In this study, a total of 34 research articles that evaluated user satisfaction in green office buildings based on real data were reviewed. 37 quality indicators were identified from the case study review. These indicators, in descending order based on their percentage of occurrence, are ranked, and Pareto analysis is applied. The most notable feature of the analysis is that the Pareto chart, which is also expressed as a quality tool, can be used to show how many times the data occurred by prioritizing in a hierarchical order. According to the Pareto approach, while the “vital few” items comprise a significant percentage of the cumulative occurrences (80 per cent), the “useful many” are attributed to only the remaining per cent (20 per cent) of the occurrences. In this sense, “vital few” items can be defined as key quality indicators (kQIs), whereas “useful many” items can represent potential ones that are likely to be significant indicators in the future. As a result of the Pareto analysis for 37 QIs, the “vital few” (80.78 %) group consists of 23 key quality indicators, while the remaining 14 (19.22 %) indicators are determined as the “useful many” group. This result means that 23 vital few quality indicators were found to be responsible for a greater effect than many other 14 useful quality indicators. Of 23 vital few quality indicators, the ten most prominent key quality indicators respectively are as follows: “QI-1:Overall perceived thermal quality”, “QI-8: Overall perceived air quality”, “QI-12: Overall perceived lighting quality”, “QI-17: Overall acoustic quality”, “QI-34- The perceived feeling of health and wellbeing”, “QI-35: The perceived feeling of productivity”, “Q-I2: Temperature in winter”, “Q-I3: Temperature in summer”, “QI-22-Personal control on temperature”, “QI-13-Natural lighting (daylight)”. Overall perceived thermal quality was found to be the most prominent quality indicator, with the frequency of occurrence 29 times.

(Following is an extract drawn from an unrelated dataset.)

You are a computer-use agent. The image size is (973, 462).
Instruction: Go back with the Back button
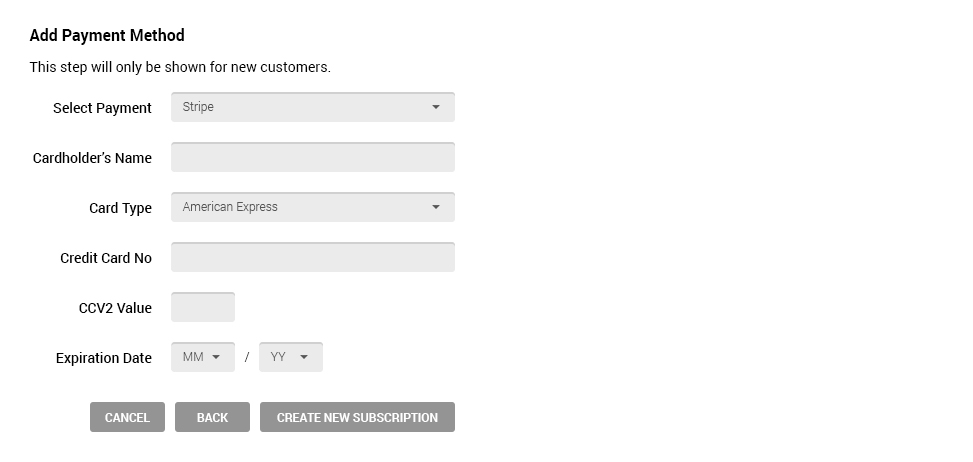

This study fills the gap in the quality improvement of green office buildings. It provides an insight on key quality indicators to a certain extent for more accurately increasing user satisfaction in green office buildings, but it still has some limitations. For example, this study focused on finding out key quality indicators for only green office buildings, but there are limited researches which evaluate user satisfaction based on real data in green office buildings. For this reason, the impact of quality indicators on user satisfaction levels cannot be sufficiently extracted from the literature dataset.
Quality indicators worthy of consideration for enhancing user satisfaction can be explored for other types of green buildings through analysing case studies. In future research, further analyses need to explore quality indicators, and their effects on user satisfaction can also be extended to other types of buildings, such as residential buildings, healthcare buildings, educational buildings, etc.